It might be necessary to use several screws. The ruggedness of the
mounting would need to be adapted to suit the proposed use of the
container. At the end of assembly, the entire container 100 is
coated with an epoxy resin or other insulating, sealing and
hardening varnish.
[0049] Referring to FIGS. 4 and 5, at least two different options
exist for the design of the connector 300. The first option is to
use inductive coupling, as shown in FIG. 4. The second option is to
use a direct connection, as shown in FIG. 5. A third option would
be to connect the coil to the scanner by means of a wireless
connection using a transmitter and receiver, ensuring that the
transmitted signal does not interfere with the operation of the
scanner, and vice versa. An example of such a wireless link is a
connection by means of an infrared optical signal.
[0050] Taking the first option, the connector 300 shown in FIG.
4(a) provides the socket of a plug and socket arrangement. The plug
component 405 is shown in FIG. 4(b) and the two parts are shown
coupled together and held by an O-ring 420 in FIG. 4(c). The socket
300 and the plug component 405 each contain a coaxial solenoid 410,
415 and their mutual inductance is used to transfer energy from the
solenoid coil 200 towards the scanner. To put it another way, the
solenoid 410 adds to or forms part of the coil inductance.

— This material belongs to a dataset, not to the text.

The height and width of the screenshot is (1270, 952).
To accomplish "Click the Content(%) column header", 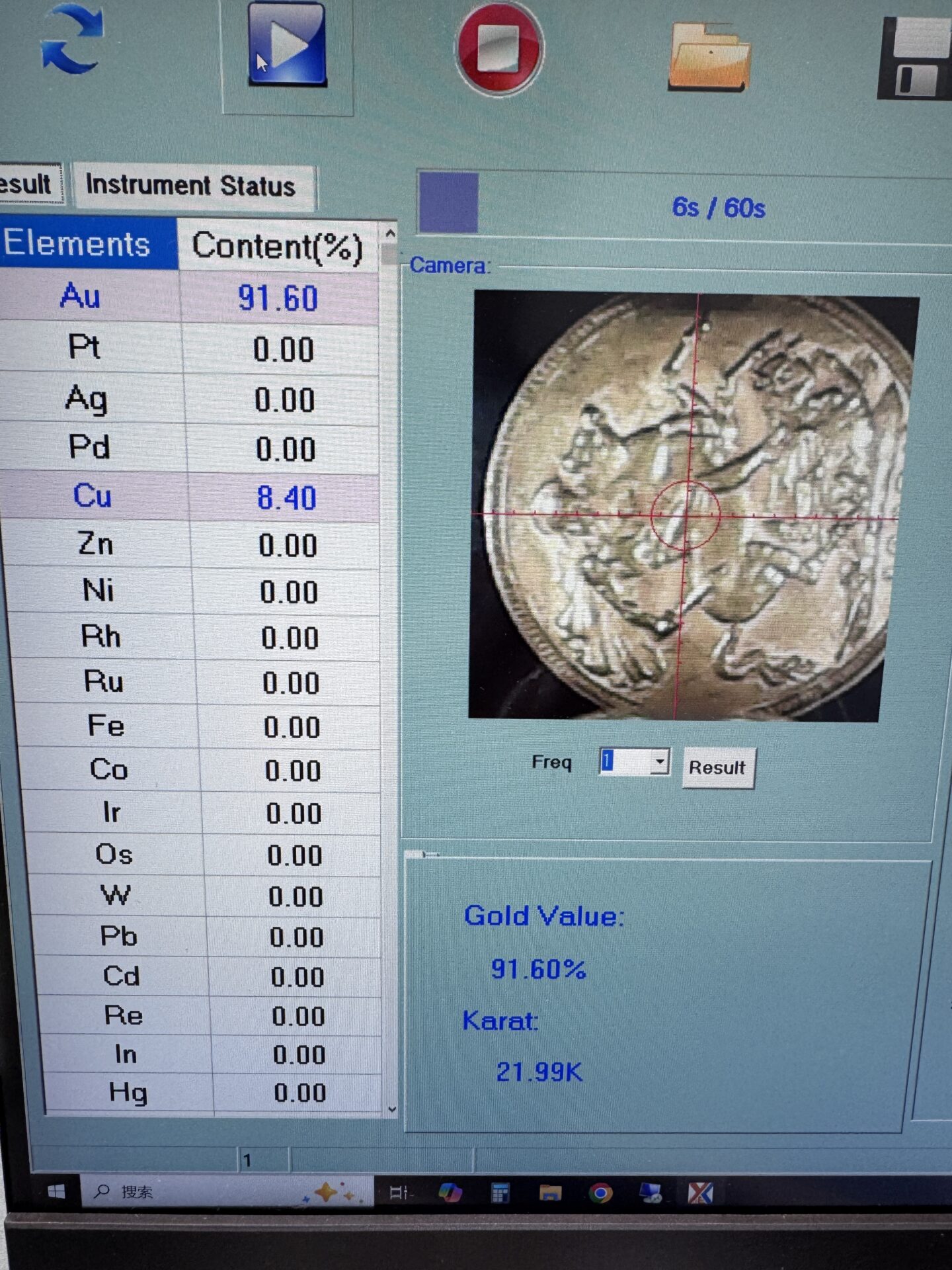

[0051] Taking the second option, as shown in FIG. 5(a), the
connector 300 again provides the socket of a plug and socket
arrangement but this time it is equipped with two pairs of
resilient conductive blades 500. A plug component 405 for this form
of the connector 300 is shown in FIG. 5(b) and this is equipped
with two conductive prongs 505 which can be pushed between the
conductive blades 500 to complete the coupling, as shown in FIG.
5(c). Each conductive prong 505 couples to a wire 305 such as is
shown in FIG. 3.
[0052] Both types of coupling are known per se, inductive and
direct. FIGS. 6 and 7 show the circuitry suggested by each
respectively. Such circuitry might be provided at an input to a
scanner, or (preferably) as part of an adaptor for connecting the
container 100 to a scanner. The adaptor will typically be proximal
to the container.
[0053] The circuits of FIGS. 6 and 7 are disclosed in "An
inductively coupled, series-tuned NMR probe", M. Decords, P.
Blondet, H. Reutenauer, J. P. Albrand Journal of Magnetic Resonance
65, 100-109 (1985).
[0054] Referring to FIG. 6, for the inductively coupled circuit the
container 100 will have to have a mounted capacitor C.sub.s.
Ideally it should be chosen to match a given field strength.
However, it is also possible to use the same container for a range
of field strengths, making more extensive provisions on the socket
side. FIGS. 6(a) and 6(b) show equivalent circuits. At the socket
side, we have control over L.sub.p, r.sub.p, C.sub.m and M.
Typically, r.sub.p should be roughly zero, and M should be high. M,
L.sub.p and C.sub.m may be adjusted to achieve matching.
[0055] Referring to FIG. 7a, from the circuit point of view, the
direct contact arrangement shown in FIG. 5 is simpler. The
container 100 need not have any components mounted other than the
coil 200 and it may be used for all field strengths.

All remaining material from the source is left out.